◆ **EXERCISE AIM**
Copy out each of the rows below word for word, and leave out the pictures.

◆ **DATA SECTION**
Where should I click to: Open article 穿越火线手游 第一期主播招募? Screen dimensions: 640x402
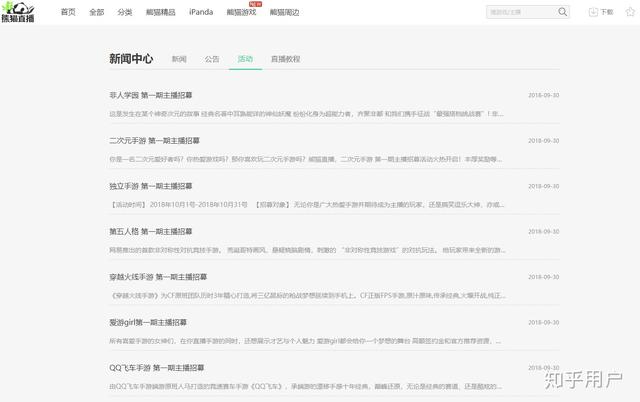tap(157, 277)
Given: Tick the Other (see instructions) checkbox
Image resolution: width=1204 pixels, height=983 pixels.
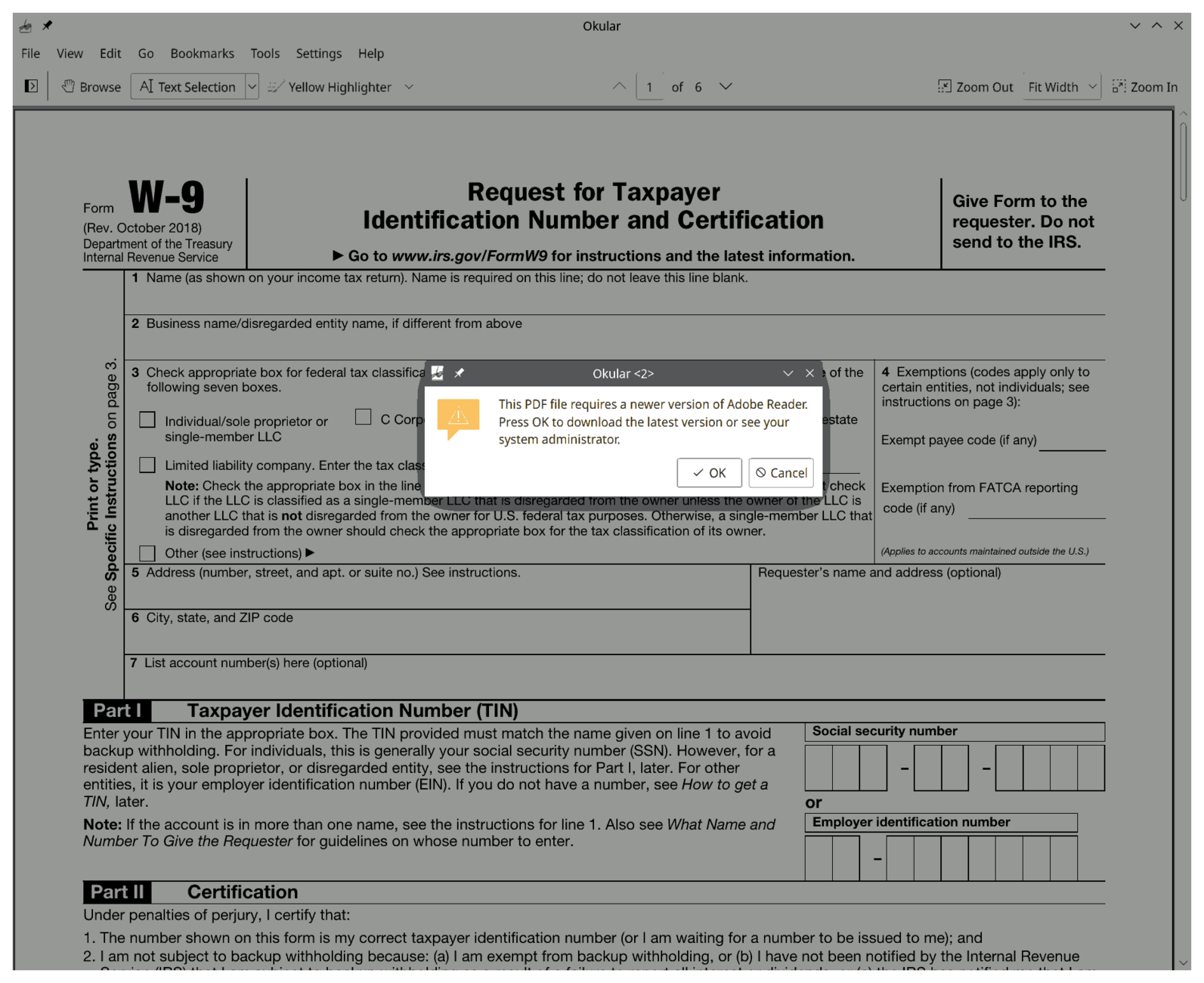Looking at the screenshot, I should [x=147, y=553].
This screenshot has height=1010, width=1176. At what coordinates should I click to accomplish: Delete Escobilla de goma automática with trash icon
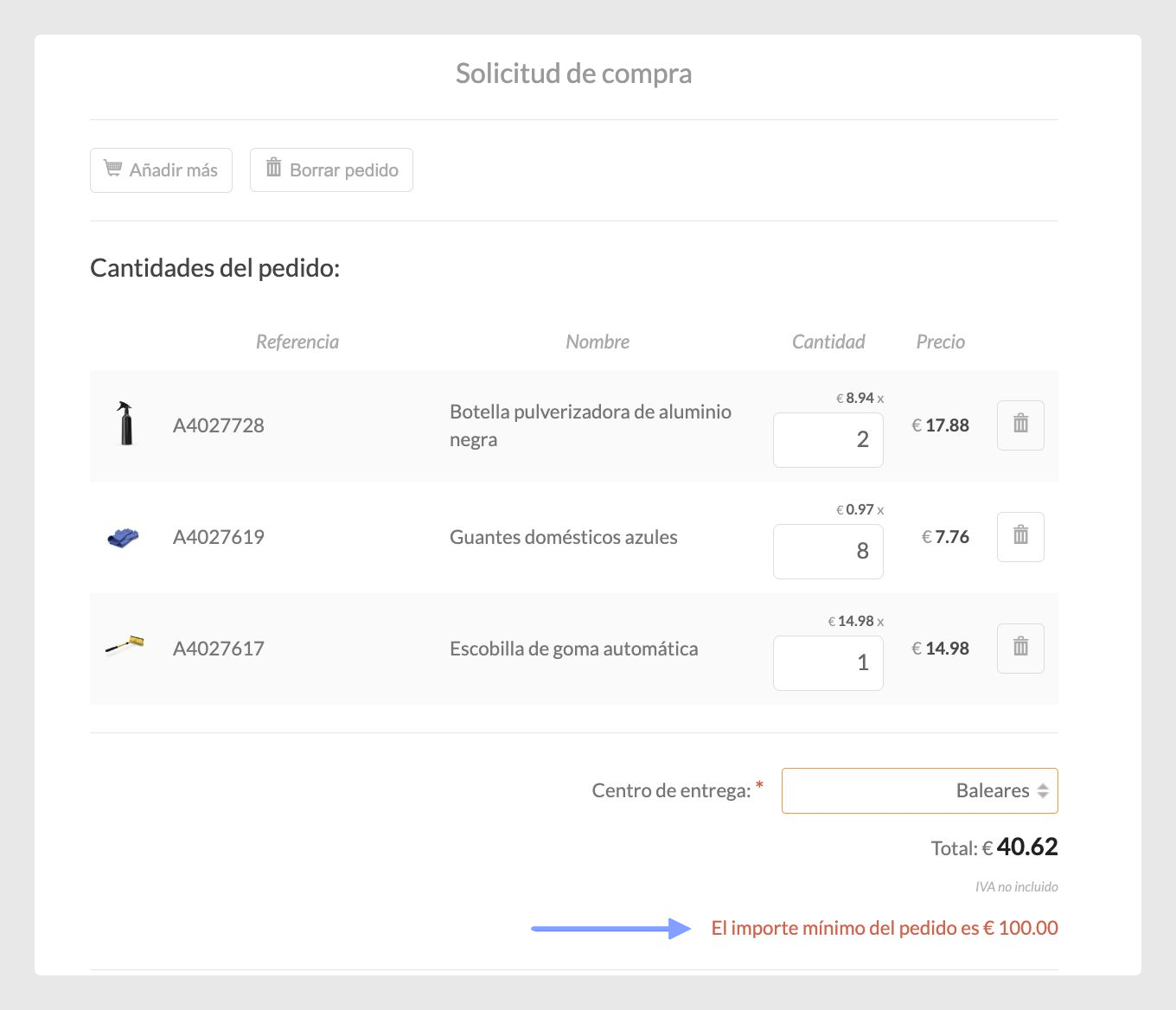tap(1020, 649)
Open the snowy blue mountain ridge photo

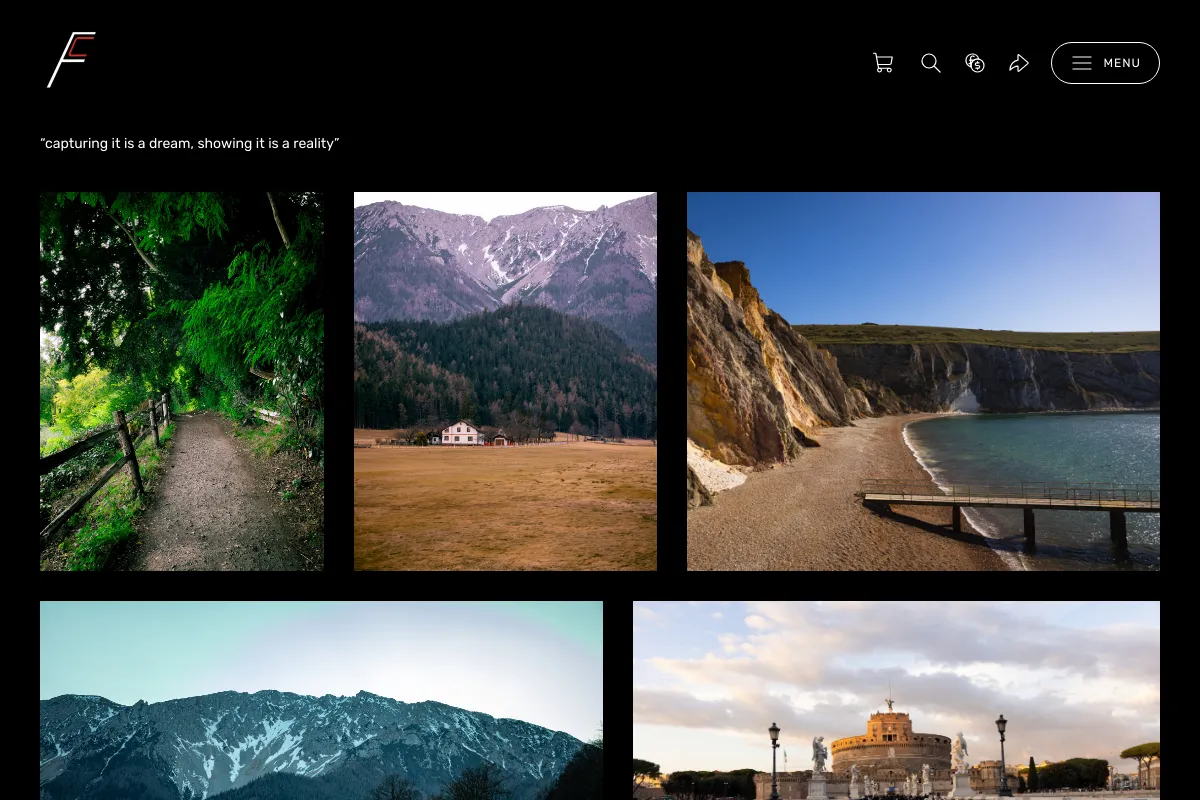click(x=321, y=700)
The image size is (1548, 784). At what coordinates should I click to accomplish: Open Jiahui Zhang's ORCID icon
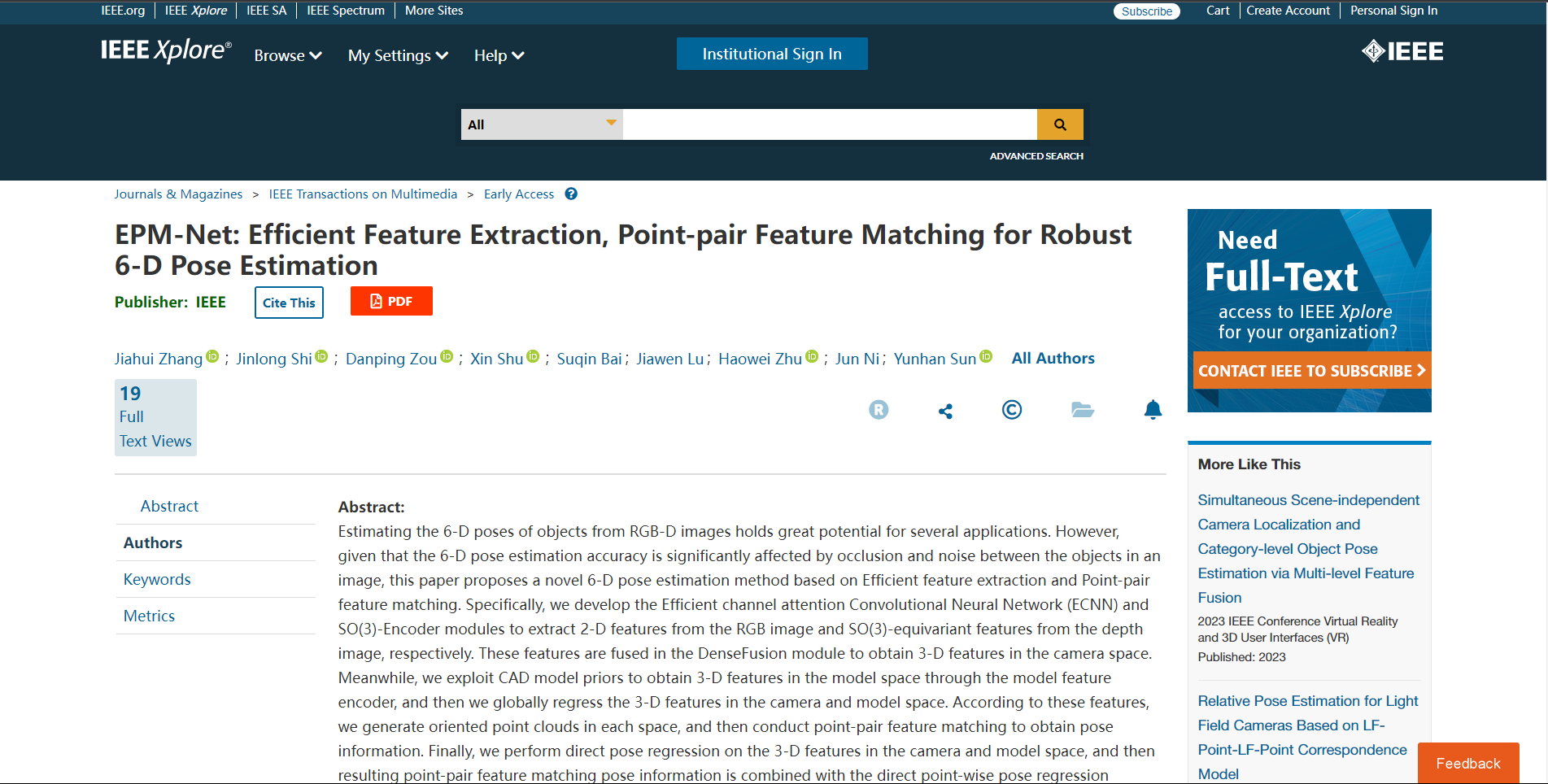click(x=213, y=356)
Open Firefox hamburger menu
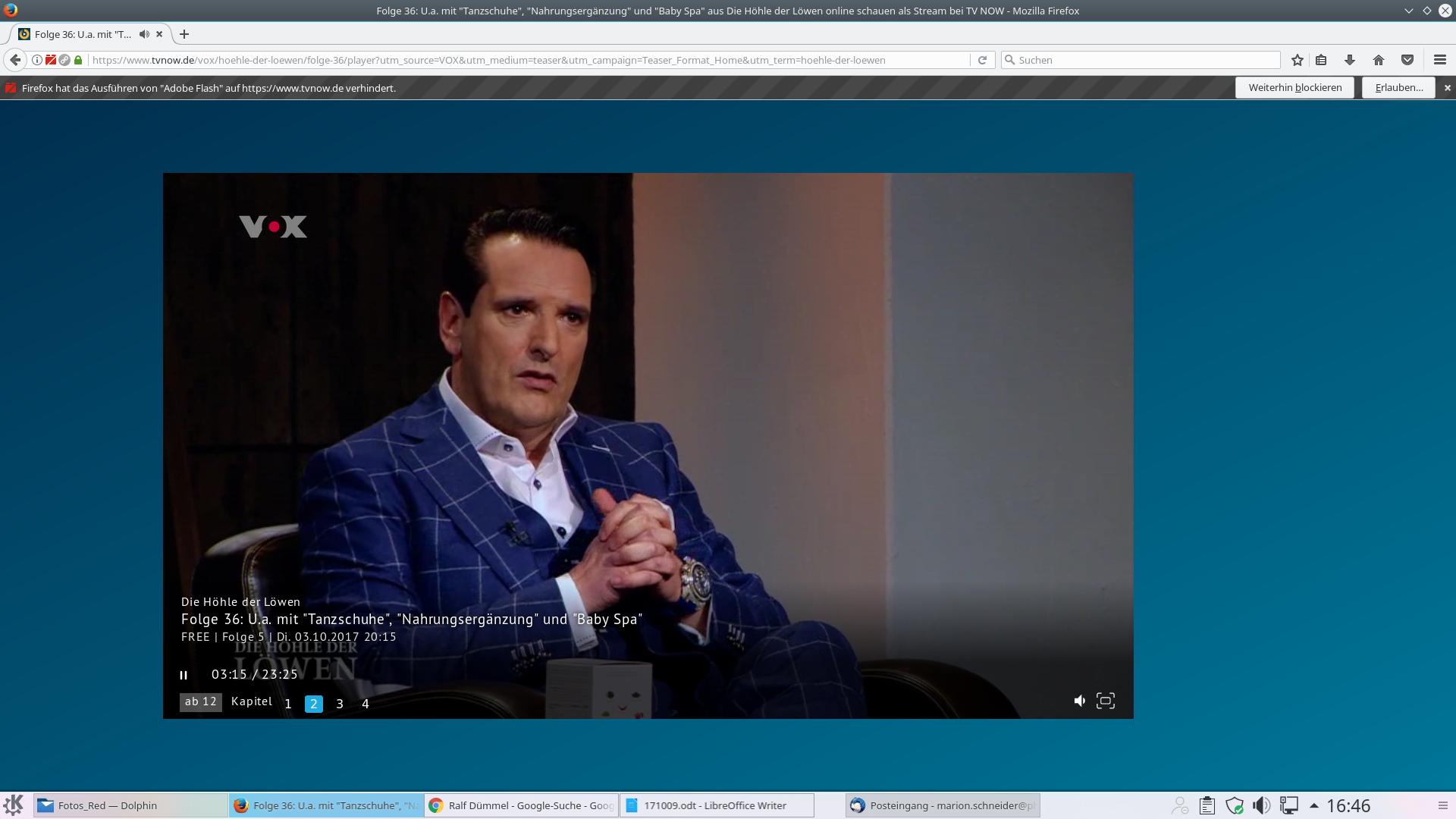 (1439, 60)
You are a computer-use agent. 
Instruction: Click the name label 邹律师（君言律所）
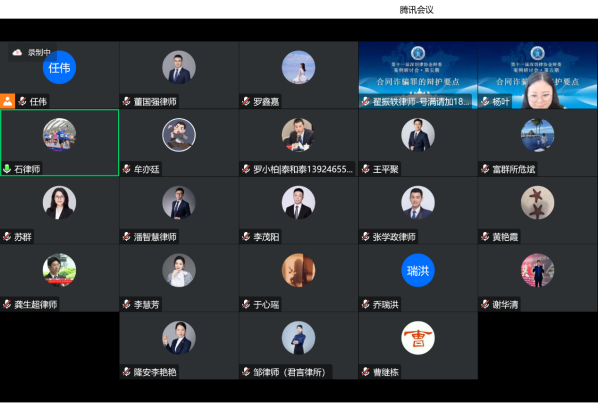click(291, 372)
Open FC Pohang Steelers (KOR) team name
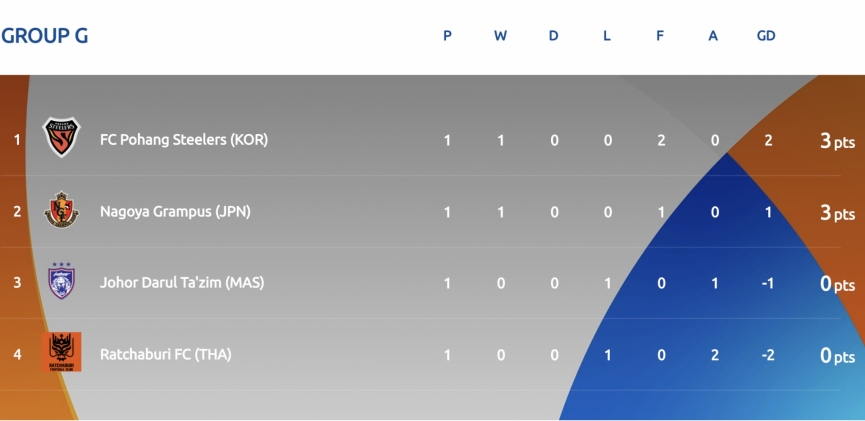865x421 pixels. point(184,140)
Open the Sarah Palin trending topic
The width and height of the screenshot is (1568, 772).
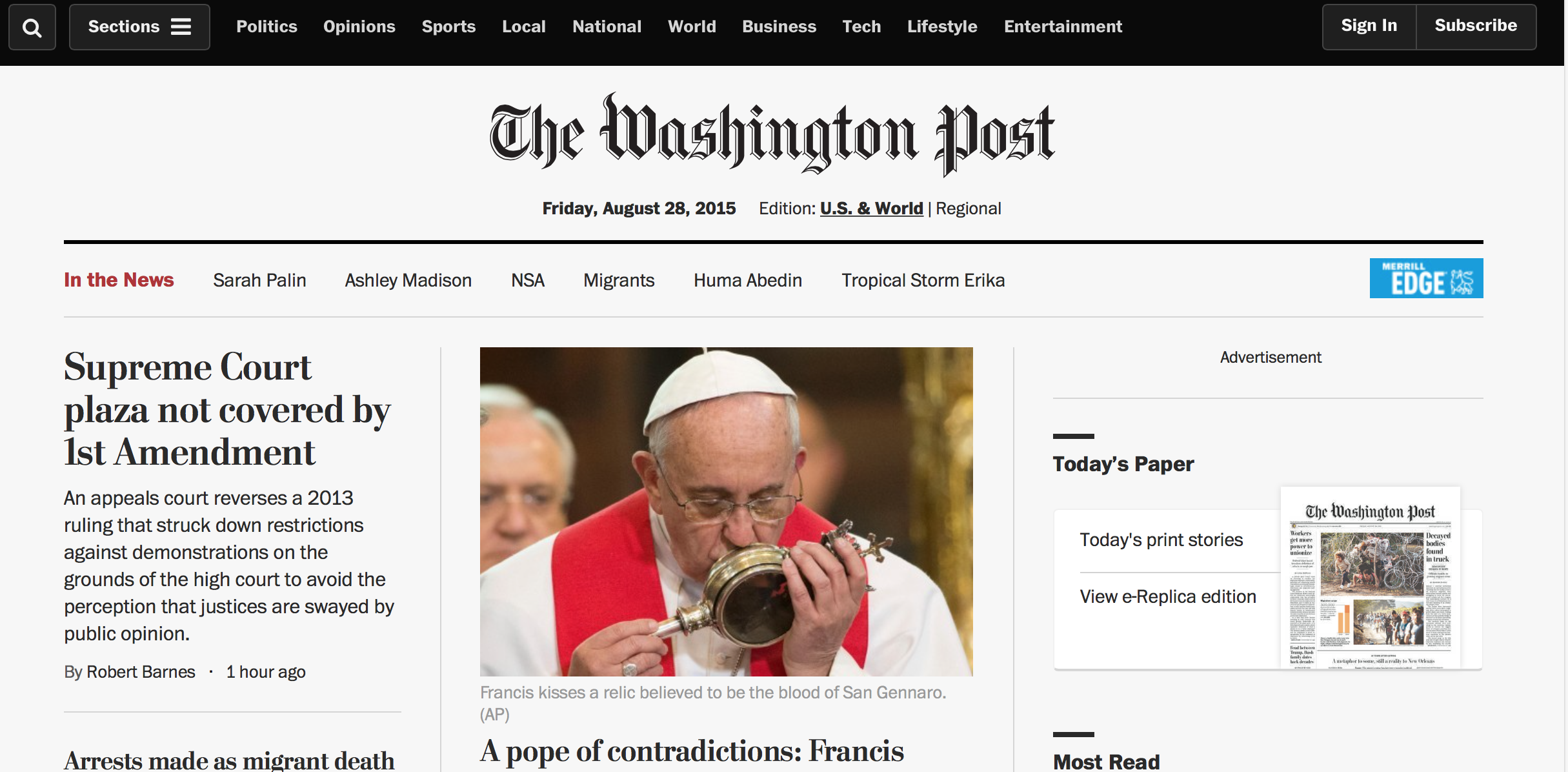[259, 280]
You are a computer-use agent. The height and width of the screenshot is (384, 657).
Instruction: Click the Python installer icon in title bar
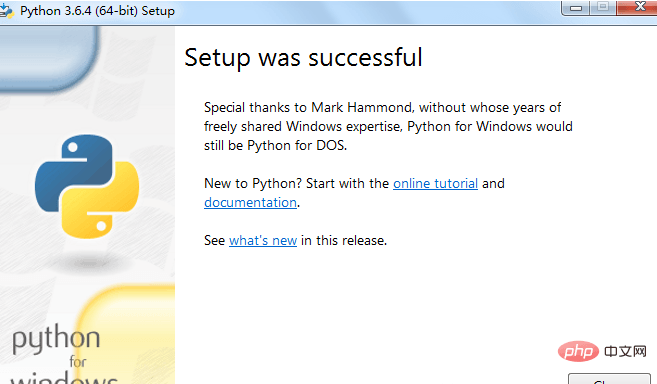point(6,10)
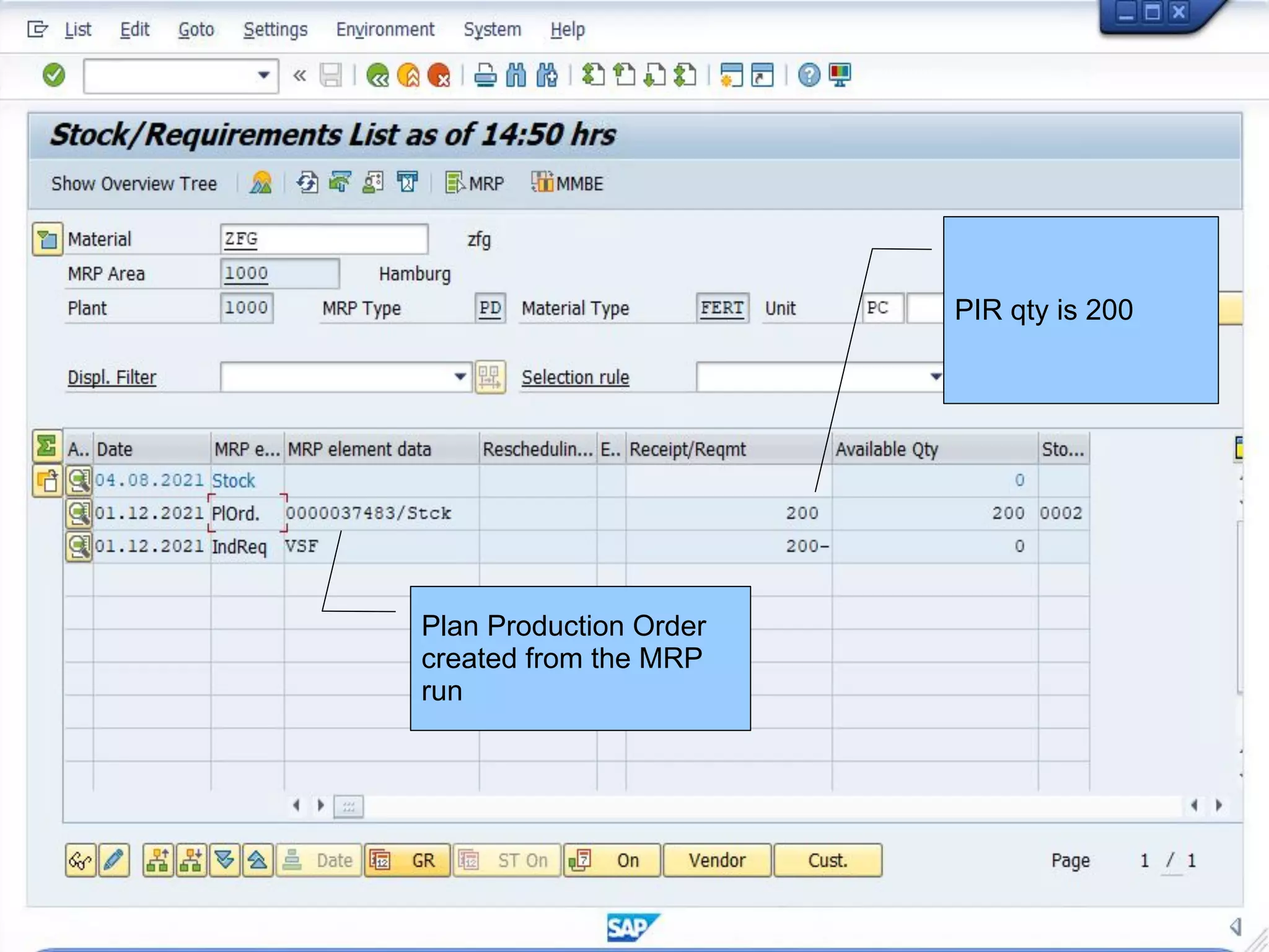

◆ **TASK RESPONSE**
Where should I click to: Open article 穿越火线手游 第一期主播招募? Screen dimensions: 640x402
tap(157, 277)
Given: Tick the Other (see instructions) checkbox
Image resolution: width=1204 pixels, height=983 pixels.
Looking at the screenshot, I should [x=147, y=553].
This screenshot has height=1010, width=1176. At what coordinates should I click to accomplish: Delete Escobilla de goma automática with trash icon
tap(1020, 649)
Open the snowy blue mountain ridge photo

click(x=321, y=700)
The image size is (1548, 784). At what coordinates should I click to accomplish: Open Jiahui Zhang's ORCID icon
click(x=213, y=356)
Open Firefox hamburger menu
 (1439, 60)
You are a computer-use agent. 
Instruction: Click the name label 邹律师（君言律所）
click(291, 372)
Open FC Pohang Steelers (KOR) team name
865x421 pixels. point(184,140)
Open the Sarah Palin trending topic
The width and height of the screenshot is (1568, 772).
[259, 280]
You are a computer-use agent. The height and width of the screenshot is (384, 657).
Instruction: Click the Python installer icon in title bar
point(6,10)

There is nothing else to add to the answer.